The task =>
After locating the line with "The image size is (1920, 1245).", reproduce that line and every one following it exactly, up to the end of the entries.
(The records)
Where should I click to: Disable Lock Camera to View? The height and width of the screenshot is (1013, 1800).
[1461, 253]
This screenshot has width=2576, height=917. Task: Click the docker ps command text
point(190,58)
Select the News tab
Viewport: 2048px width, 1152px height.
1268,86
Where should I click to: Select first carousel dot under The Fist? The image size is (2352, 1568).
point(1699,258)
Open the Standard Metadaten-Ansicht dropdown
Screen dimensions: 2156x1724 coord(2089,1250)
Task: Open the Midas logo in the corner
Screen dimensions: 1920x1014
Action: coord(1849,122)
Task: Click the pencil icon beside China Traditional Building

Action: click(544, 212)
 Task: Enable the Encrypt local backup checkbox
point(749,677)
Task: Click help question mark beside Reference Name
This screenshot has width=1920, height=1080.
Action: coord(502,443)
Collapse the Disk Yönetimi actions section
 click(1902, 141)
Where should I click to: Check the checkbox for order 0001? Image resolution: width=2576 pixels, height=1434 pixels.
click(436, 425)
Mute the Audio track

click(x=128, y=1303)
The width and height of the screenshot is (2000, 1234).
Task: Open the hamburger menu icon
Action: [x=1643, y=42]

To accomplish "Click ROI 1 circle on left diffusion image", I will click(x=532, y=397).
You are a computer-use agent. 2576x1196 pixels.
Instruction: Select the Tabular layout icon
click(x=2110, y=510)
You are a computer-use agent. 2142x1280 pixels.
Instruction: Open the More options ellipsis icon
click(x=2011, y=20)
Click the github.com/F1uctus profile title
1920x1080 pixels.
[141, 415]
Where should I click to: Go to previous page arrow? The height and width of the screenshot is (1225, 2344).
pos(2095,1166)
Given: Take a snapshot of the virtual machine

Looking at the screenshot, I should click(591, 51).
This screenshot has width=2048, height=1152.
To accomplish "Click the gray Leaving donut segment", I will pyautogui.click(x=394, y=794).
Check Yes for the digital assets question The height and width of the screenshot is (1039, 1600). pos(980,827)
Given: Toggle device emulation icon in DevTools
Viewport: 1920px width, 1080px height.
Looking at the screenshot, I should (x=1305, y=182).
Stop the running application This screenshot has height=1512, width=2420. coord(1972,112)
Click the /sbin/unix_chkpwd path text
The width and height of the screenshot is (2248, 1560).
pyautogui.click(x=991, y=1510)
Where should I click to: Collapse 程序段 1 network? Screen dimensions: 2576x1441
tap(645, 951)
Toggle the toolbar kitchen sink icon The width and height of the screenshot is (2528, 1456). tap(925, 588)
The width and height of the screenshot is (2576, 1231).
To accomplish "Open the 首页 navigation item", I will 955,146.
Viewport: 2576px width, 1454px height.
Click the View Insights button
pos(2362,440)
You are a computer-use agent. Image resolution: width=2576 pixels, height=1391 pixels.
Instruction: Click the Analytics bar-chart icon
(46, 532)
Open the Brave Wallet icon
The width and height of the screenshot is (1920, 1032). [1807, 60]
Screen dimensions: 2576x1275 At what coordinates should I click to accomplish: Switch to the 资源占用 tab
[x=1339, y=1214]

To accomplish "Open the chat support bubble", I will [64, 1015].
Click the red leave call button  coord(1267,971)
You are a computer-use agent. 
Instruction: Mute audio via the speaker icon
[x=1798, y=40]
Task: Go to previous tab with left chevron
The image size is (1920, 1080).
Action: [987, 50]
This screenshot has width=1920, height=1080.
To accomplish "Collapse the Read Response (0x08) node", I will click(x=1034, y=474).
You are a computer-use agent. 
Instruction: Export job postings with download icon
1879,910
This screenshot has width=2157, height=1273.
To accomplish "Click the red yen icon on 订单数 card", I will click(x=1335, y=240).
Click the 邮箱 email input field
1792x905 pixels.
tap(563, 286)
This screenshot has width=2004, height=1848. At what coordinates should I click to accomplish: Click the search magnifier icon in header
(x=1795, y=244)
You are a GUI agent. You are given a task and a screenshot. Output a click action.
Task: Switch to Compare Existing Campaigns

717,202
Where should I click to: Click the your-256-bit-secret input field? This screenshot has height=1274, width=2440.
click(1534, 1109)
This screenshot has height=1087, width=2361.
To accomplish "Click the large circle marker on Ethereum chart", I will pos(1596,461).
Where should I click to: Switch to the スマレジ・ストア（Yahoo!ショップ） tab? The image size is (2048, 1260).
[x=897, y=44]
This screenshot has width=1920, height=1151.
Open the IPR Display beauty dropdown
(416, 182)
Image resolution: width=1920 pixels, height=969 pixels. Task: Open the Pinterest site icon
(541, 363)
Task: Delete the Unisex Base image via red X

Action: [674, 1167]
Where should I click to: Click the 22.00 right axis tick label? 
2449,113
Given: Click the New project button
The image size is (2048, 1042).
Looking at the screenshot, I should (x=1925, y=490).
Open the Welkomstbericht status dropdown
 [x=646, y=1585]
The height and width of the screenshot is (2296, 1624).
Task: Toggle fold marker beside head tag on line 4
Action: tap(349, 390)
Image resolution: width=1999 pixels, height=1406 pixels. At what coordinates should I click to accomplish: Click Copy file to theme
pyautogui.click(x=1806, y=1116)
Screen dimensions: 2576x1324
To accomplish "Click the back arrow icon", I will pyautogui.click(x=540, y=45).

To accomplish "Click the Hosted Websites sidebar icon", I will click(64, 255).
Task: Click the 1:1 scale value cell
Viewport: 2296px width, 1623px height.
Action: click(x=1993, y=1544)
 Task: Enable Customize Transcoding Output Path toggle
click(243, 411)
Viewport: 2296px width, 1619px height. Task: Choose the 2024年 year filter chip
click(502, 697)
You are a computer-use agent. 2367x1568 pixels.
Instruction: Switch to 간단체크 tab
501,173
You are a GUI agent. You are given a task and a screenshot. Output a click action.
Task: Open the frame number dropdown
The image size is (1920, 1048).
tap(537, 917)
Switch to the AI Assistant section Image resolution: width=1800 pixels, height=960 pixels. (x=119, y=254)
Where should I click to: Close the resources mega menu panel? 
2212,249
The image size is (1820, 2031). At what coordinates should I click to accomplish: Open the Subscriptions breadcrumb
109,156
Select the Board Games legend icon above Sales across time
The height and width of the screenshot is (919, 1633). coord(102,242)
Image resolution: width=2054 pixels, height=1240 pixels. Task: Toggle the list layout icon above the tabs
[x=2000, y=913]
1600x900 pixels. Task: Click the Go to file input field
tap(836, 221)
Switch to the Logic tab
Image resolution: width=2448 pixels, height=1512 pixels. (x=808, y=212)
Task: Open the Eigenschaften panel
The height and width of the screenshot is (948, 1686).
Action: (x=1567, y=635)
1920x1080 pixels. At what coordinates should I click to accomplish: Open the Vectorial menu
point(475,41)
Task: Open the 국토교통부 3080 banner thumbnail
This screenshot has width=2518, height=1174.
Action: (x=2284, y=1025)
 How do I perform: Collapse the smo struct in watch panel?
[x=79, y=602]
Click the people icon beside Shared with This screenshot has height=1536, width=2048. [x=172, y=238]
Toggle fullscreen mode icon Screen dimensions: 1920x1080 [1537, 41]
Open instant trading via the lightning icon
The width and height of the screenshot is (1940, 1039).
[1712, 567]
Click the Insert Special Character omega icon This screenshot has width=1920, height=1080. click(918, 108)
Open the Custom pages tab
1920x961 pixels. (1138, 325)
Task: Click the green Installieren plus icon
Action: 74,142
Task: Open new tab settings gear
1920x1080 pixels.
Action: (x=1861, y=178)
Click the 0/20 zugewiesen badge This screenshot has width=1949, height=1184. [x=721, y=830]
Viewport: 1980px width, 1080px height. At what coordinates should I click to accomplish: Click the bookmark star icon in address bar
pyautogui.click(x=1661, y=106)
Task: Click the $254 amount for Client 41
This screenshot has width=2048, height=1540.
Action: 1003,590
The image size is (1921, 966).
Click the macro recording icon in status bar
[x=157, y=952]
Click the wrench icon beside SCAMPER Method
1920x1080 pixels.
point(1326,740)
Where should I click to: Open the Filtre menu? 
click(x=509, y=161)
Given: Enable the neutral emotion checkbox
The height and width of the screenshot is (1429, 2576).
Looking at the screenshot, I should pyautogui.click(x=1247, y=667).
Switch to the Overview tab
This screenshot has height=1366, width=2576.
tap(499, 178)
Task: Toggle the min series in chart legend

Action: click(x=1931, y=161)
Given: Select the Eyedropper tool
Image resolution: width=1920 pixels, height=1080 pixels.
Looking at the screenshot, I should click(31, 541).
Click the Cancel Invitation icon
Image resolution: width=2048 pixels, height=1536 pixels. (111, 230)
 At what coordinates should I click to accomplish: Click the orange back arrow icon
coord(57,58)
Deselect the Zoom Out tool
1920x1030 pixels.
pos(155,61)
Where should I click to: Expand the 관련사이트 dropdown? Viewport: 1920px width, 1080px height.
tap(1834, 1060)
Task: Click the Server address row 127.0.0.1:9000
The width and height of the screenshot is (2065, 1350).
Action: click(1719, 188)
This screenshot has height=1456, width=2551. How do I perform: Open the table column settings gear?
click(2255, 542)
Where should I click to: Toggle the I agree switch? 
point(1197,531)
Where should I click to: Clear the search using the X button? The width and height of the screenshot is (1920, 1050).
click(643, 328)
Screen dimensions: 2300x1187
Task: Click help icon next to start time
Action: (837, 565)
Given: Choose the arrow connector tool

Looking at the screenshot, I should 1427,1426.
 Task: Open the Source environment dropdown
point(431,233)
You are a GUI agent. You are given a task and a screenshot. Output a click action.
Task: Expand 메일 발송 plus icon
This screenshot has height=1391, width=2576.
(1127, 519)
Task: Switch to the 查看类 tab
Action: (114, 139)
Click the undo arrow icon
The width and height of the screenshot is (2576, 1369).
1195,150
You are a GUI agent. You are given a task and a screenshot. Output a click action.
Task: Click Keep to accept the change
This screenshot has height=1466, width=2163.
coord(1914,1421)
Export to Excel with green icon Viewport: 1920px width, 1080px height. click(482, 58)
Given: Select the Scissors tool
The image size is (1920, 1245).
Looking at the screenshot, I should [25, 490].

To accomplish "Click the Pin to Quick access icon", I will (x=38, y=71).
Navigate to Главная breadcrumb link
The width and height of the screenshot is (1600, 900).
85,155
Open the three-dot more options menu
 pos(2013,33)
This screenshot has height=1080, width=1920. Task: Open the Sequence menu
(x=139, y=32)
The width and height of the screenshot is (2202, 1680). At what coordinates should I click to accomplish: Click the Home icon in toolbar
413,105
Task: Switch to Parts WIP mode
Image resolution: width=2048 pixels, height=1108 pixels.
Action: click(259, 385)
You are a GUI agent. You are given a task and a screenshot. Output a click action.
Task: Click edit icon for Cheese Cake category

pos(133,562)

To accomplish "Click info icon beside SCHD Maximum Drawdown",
(End The records)
Finished task =>
The image size is (1920, 1245).
Looking at the screenshot, I should [25, 490].

To accomplish "Click the Pin to Quick access icon", I will (x=38, y=71).
Navigate to Главная breadcrumb link
The width and height of the screenshot is (1600, 900).
85,155
Open the three-dot more options menu
 pos(2013,33)
This screenshot has height=1080, width=1920. Task: Open the Sequence menu
(x=139, y=32)
The width and height of the screenshot is (2202, 1680). At what coordinates should I click to accomplish: Click the Home icon in toolbar
413,105
Task: Switch to Parts WIP mode
Image resolution: width=2048 pixels, height=1108 pixels.
Action: click(259, 385)
You are a GUI agent. You are given a task and a screenshot. Output a click action.
Task: Click edit icon for Cheese Cake category

pos(133,562)

To accomplish "Click info icon beside SCHD Maximum Drawdown",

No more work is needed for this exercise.